[Records for locating displayed items]

## begin

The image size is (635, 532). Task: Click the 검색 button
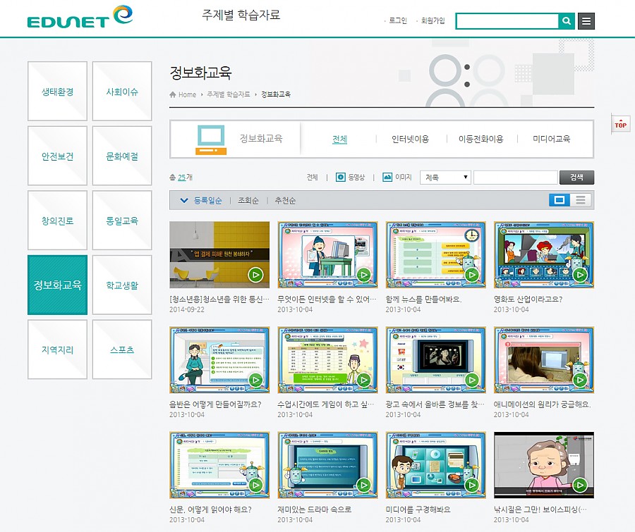(576, 178)
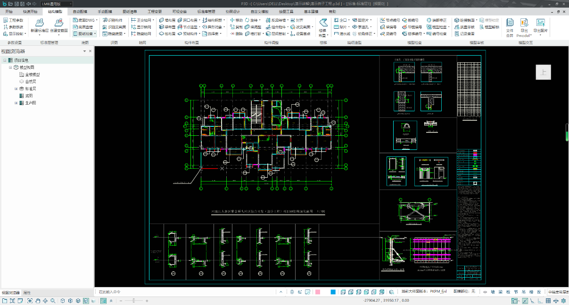Click the 移动 move tool
The height and width of the screenshot is (305, 569).
[x=236, y=20]
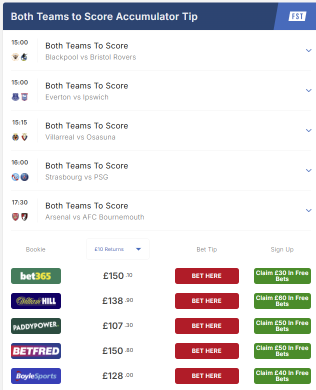Screen dimensions: 316x390
Task: Open the BoyleSports bookmaker logo
Action: [36, 376]
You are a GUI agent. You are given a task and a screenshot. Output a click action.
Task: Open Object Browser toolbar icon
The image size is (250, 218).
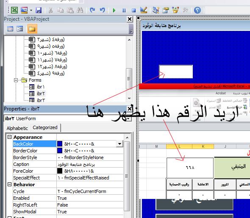point(175,10)
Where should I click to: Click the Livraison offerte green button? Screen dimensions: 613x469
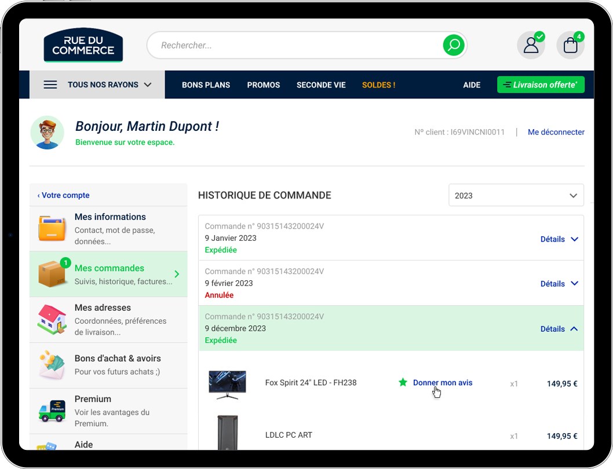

## end

● **PROMPT**:
Output the lines of the material from the line containing "You are a GUI" through the end, inclusive, as a JSON list of strings with one string per line, skipping blank lines. Omit the pictures.

● **WORKED ANSWER**:
[
  "You are a GUI agent. You are given a task and a screenshot. Output a click action.",
  "Task: Open Object Browser toolbar icon",
  "The image size is (250, 218).",
  "point(175,10)",
  "Where should I click to: Click the Livraison offerte green button? Screen dimensions: 613x469"
]